Operação investiga esquema do PCC no setor de combustíveis
O Grupo de Atuação Especial de Combate ao Crime Organizado (Gaeco) e a Receita Federal deflagraram nesta quinta-feira (28) a Operação Fluxo Oculto em cinco estados: São Paulo, Paraná, Mato Grosso do Sul, Minas Gerais e Rio de Janeiro. A ação visa desarticular um esquema de fraudes, sonegação e lavagem de dinheiro envolvendo a infiltração do Primeiro Comando da Capital (PCC) no mercado de combustíveis.
A investigação, que representa uma nova fase da operação Carbono Oculto, concentra-se em seis fintechs que operam como bancos paralelos para realizar compensações financeiras entre distribuidoras, postos e fundos de investimento ligados à facção. Além do fluxo financeiro irregular, as autoridades buscam comprovar a adulteração de combustíveis por meio da utilização indevida de nafta.

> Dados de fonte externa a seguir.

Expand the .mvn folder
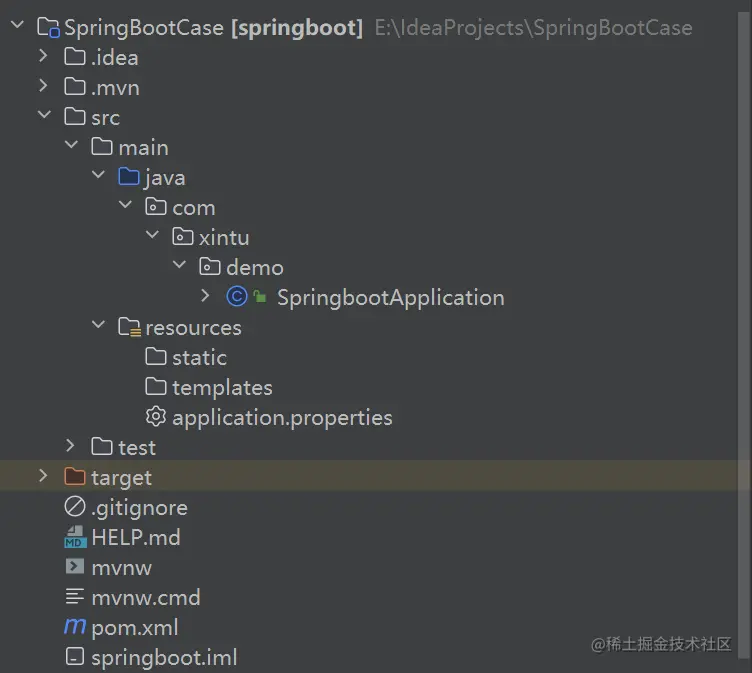Viewport: 752px width, 673px height. click(43, 87)
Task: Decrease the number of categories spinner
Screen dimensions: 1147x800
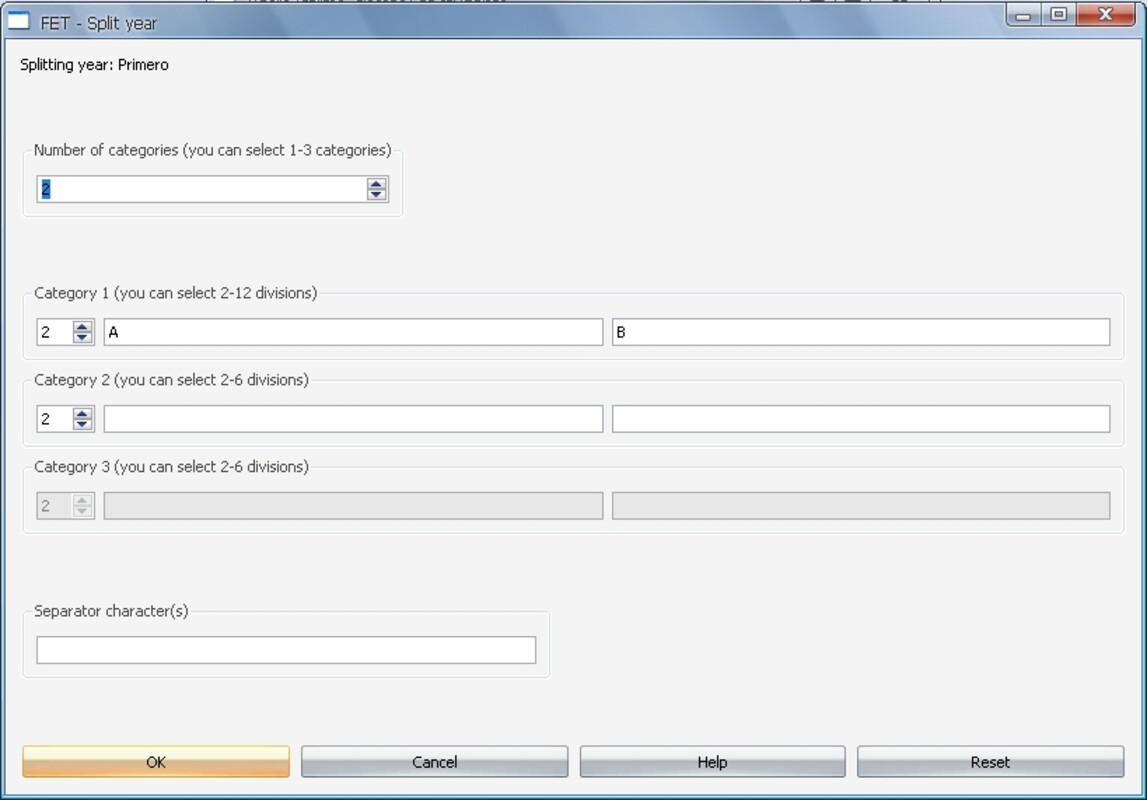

Ao todo, estão sendo cumpridos 55 mandados de busca e apreensão. A operação revela como a organização criminosa estruturou o desvio de solventes para empresas fantasmas, contando com o suporte dos ministérios públicos estaduais de São Paulo, Rio de Janeiro, Minas Gerais e Paraná para desmantelar a infraestrutura do crime organizado no setor.